Floresa.co – Lima bulan sudah berlalu. Namun, keluarga masih belum yakin, kematian Bayu Aji, pemuda di Labuan Bajo, Kabupaten Manggarai Barat itu, terjadi karena kecelakaan lalu lintas.
Pada 5 Agustus 2024, keluarga memperoleh kabar bahwa Bayu, pemuda 26 tahun, mengalami kecelakaan tunggal di Jalan Pantai Pede, Desa Gorontalo.
Kabar yang disampaikan R, teman Bayu, pada dini hari sekitar pukul 04.08 Wita itu mengejutkan keluarga.
“Waktu itu saya langsung bangun. Ada kegelisahan karena tidak biasanya dia ugal-ugalan membawa motor, tiba-tiba diberitakan begitu.
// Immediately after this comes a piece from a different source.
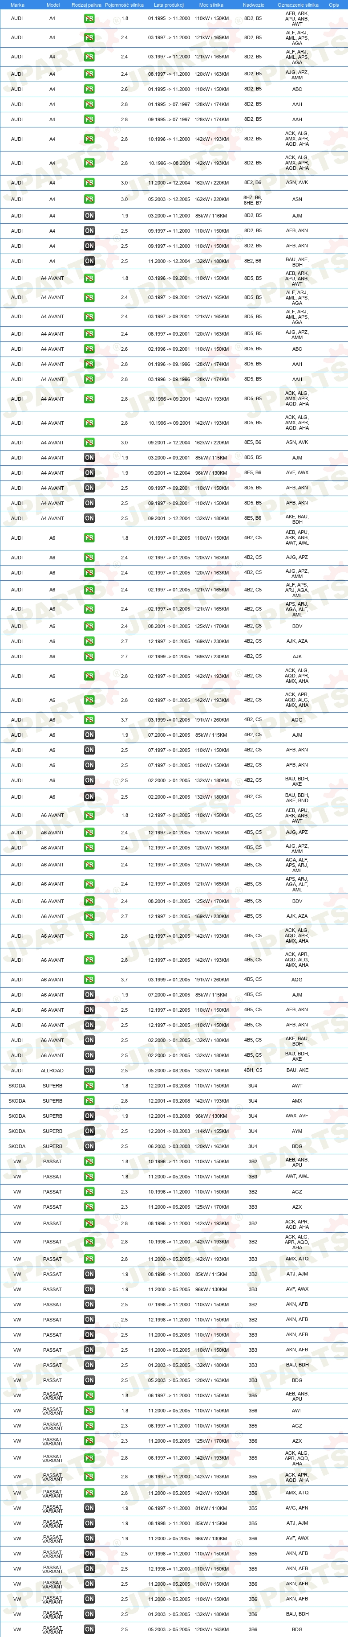Click the 4BH, C5 body code cell

pos(253,1070)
Saya panik,” kata Adenala Utluh M Noor, kakak ipar Bayu.
Berbicara dengan Floresa pada 7 Januari 2025, Adenala berkata, setelah mendengar kabar itu, ia bersama ibunya, Saida Dawo dan saudarinya, Dewi Aryati bergegas menuju Rumah Sakit Siloam, tempat Bayu dirawat.
Di sana, Adenala menanyakan kepada R kronologi kejadian kecelakaan itu.
R, kata dia, mengaku saat kejadian tak bersama Bayu.
“R mengaku mendapatkan kabar dari temannya berinisial I bahwa Bayu mengalami kecelakaan,” ungkap Adenala.
Selama perawatan, dokter yang menangani Bayu lebih banyak berkomunikasi dengan Dewi Aryati, yang juga berprofesi sebagai tenaga medis.
Saat itu, dokter antara lain menyampaikan kepada Dewi agar luka di bagian pelipis dan dahi Bayu dijahit.
Kedua luka tersebut akhirnya dijahit saat berada di ruangan Unit Gawat Darurat [UGD].
Menurut Saida Dawo dan Dewi Aryati, sekitar pukul 05.00 pagi, dua orang yang mengaku teman Bayu datang ke rumah sakit. Mereka tak mengenal keduanya.
Pada pagi itu, untuk keperluan klaim asuransi kecelakaan Jasa Raharja, keluarga juga menghubungi HT, polisi yang masih memiliki hubungan keluarga dengan Bayu untuk melaporkan kejadian ini ke Polres Manggarai Barat.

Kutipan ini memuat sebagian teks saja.